Taking the kids fishing, then swimming. Than work for me.
 
Well I’ve got through the day quite well really. Being rushed helped - caught loads of mackerel that needed gutting/filleting for freezer on top of everything else. So after the early protein shake I’ve had scrambled eggs/cherry tomatoes/onion and then a beef & cheese salad. Don’t feel hungry at all, so can get through the rest of today till 10am tomorrow ok, which will be 20hr fast which is nice.
Tomorrow B - eggs & spinach
L - stewed rhubarb with sweetened quark
D - chicken & green beans & cauliflower, maybe a roast onion too.

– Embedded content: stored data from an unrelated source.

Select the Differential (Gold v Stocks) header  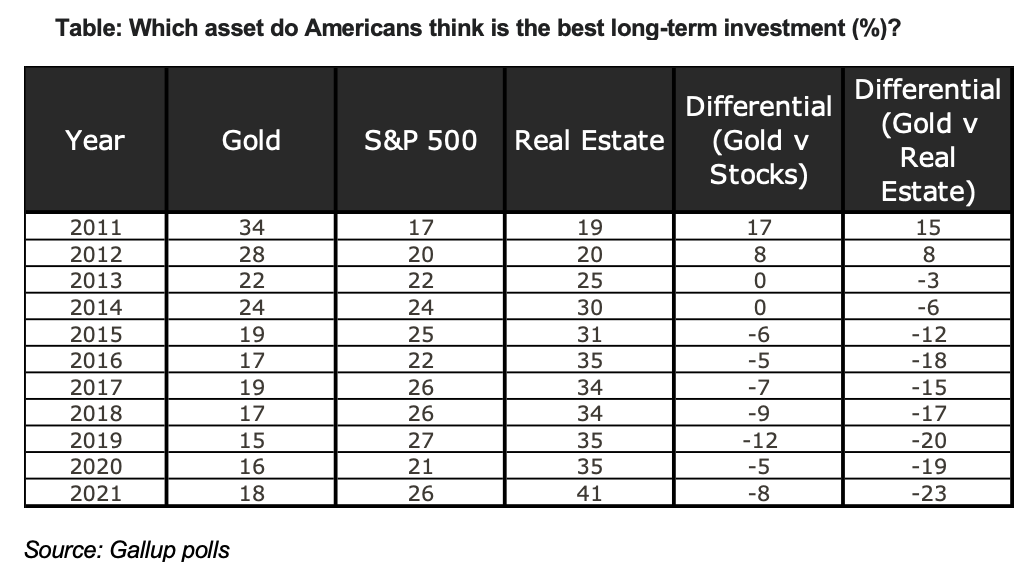pos(758,140)
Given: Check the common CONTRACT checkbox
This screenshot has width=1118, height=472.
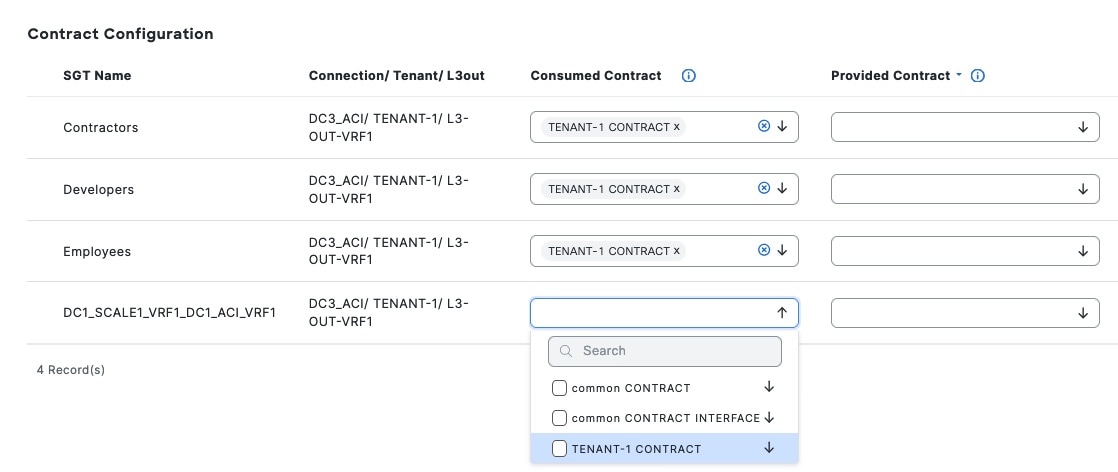Looking at the screenshot, I should [560, 388].
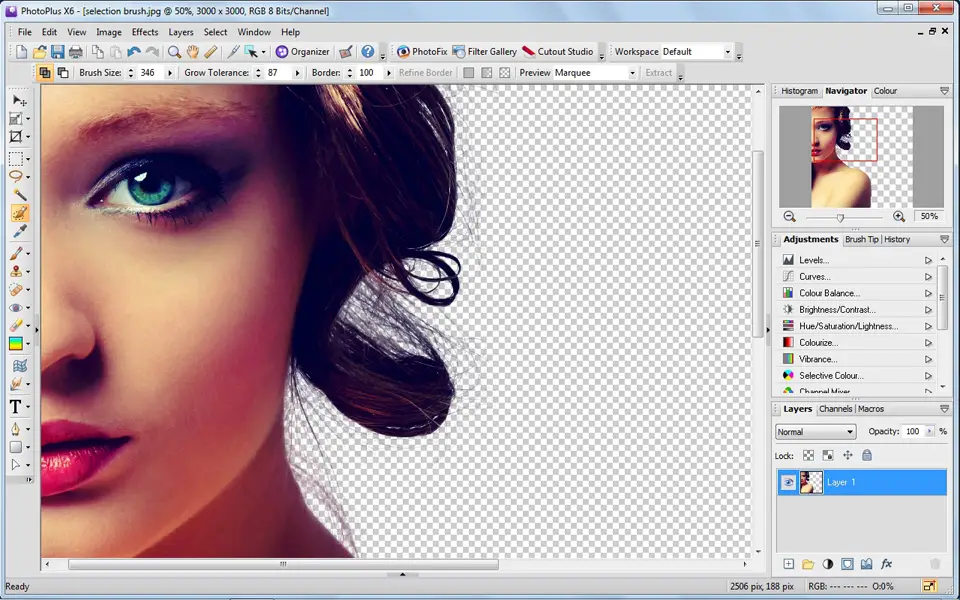This screenshot has height=600, width=960.
Task: Launch Cutout Studio
Action: click(558, 52)
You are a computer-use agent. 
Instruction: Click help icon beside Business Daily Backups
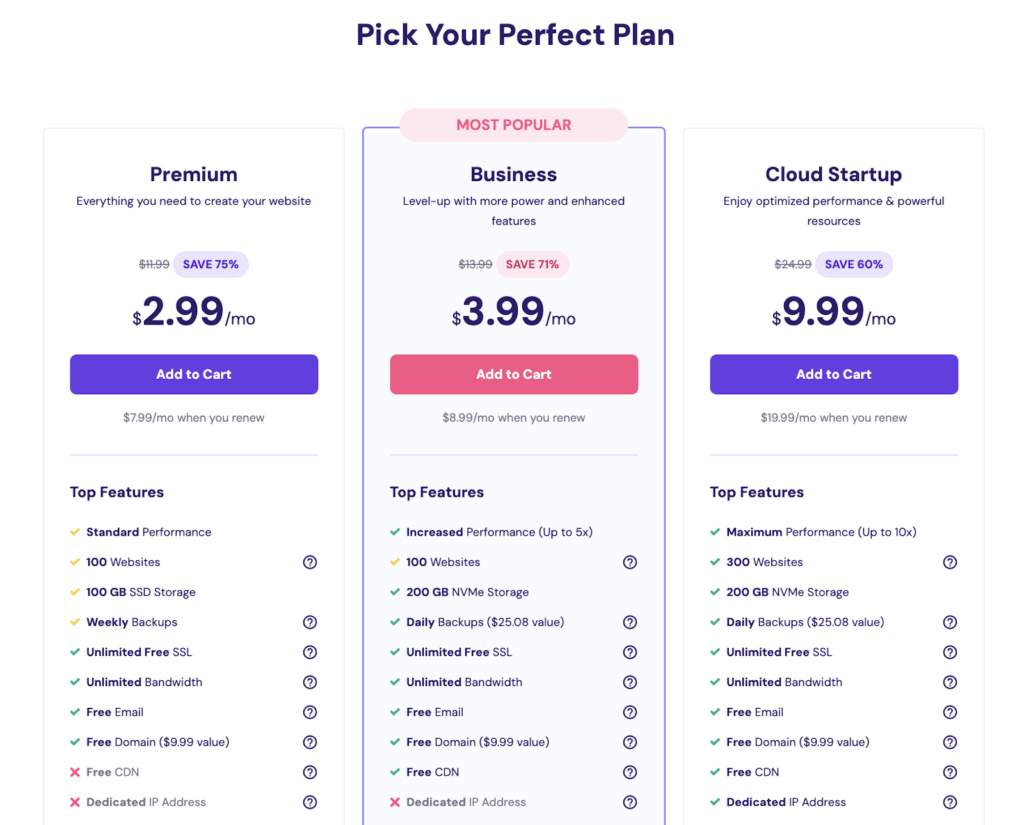[630, 622]
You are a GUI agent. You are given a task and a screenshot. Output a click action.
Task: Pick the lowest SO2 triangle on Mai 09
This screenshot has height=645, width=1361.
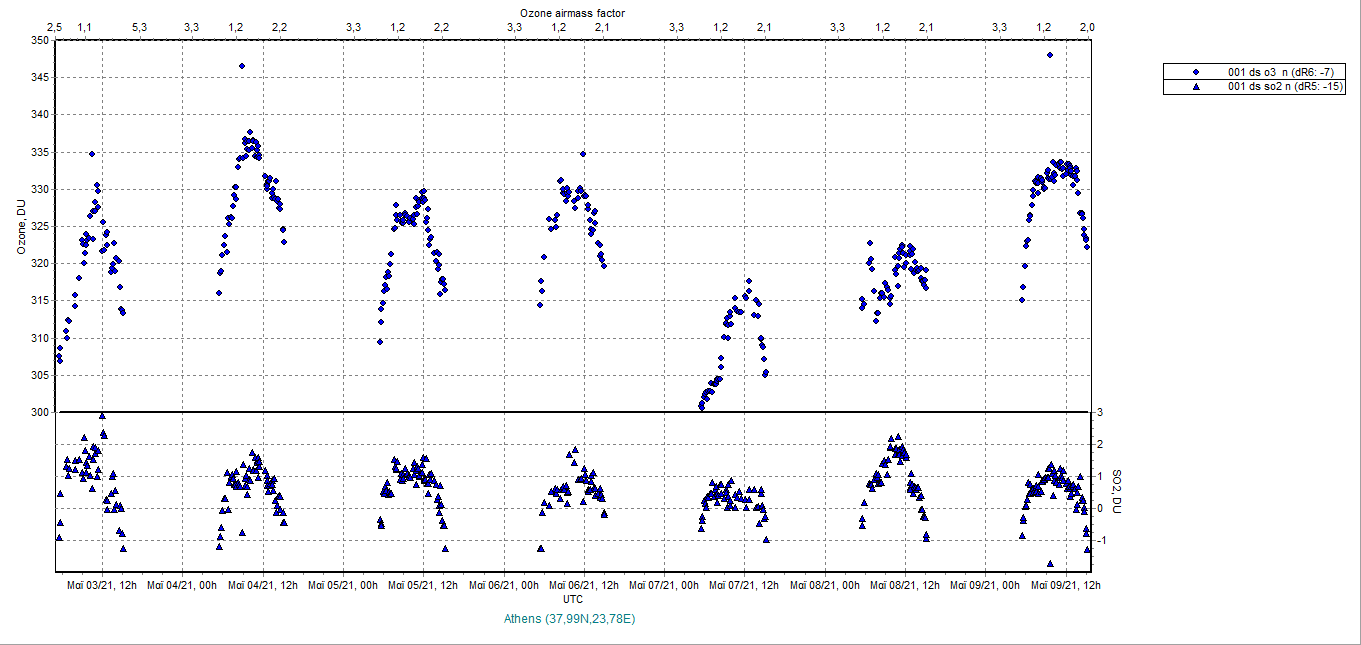pos(1050,563)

Tomorrow I go and visit the village graveyard to find out exactly where our graves I recently bought are, may sound morbid but I really don’t want my adult children to have decisions to make at the height of grieving, I’d rather sort it all myself…though it’s hard emotionally on me tbh. Also, being frugal, the price is only going to go up.
 
Slept really badly, tossed and turned all night. Feel really heavy inside my body now, and joints are burning so there’ll be showers/damp weather here today. My knees are a good weather forecast! I’m going to get kids ready for school then walk the dog - though think it’ll be a slow one with how I’m feeling. Will drink plenty of water today.
 
What a farce, lost the dog lead which I’ve never done before, turned the house upside down for it which I really didn’t want to do, then went to pick kids up from school and saw it just laying in the front porch. All innocent. I must have taken it off immediately for some reason instead of putting it on the hook but argh it tired me out looking. Dog walk now longer this evening!
Food today has not been great, just not interested at all, maybe too tired? I’ve had some plain scrambled eggs (2 eggs) and a keto protein shake, but I think I’ll fast now, as I seem to be anyways lol, will be a 21.5hr fast so that’s good.
 
I'm fasting 19 hours each day and my body is used to it, once you are two or three days in your body becomes so adjusted to it. I know what you mean about losing interest in food, that's why I meal prep on Sunday so something nutritious is always available even if I'm a bit blah about it I still have a really good soup available.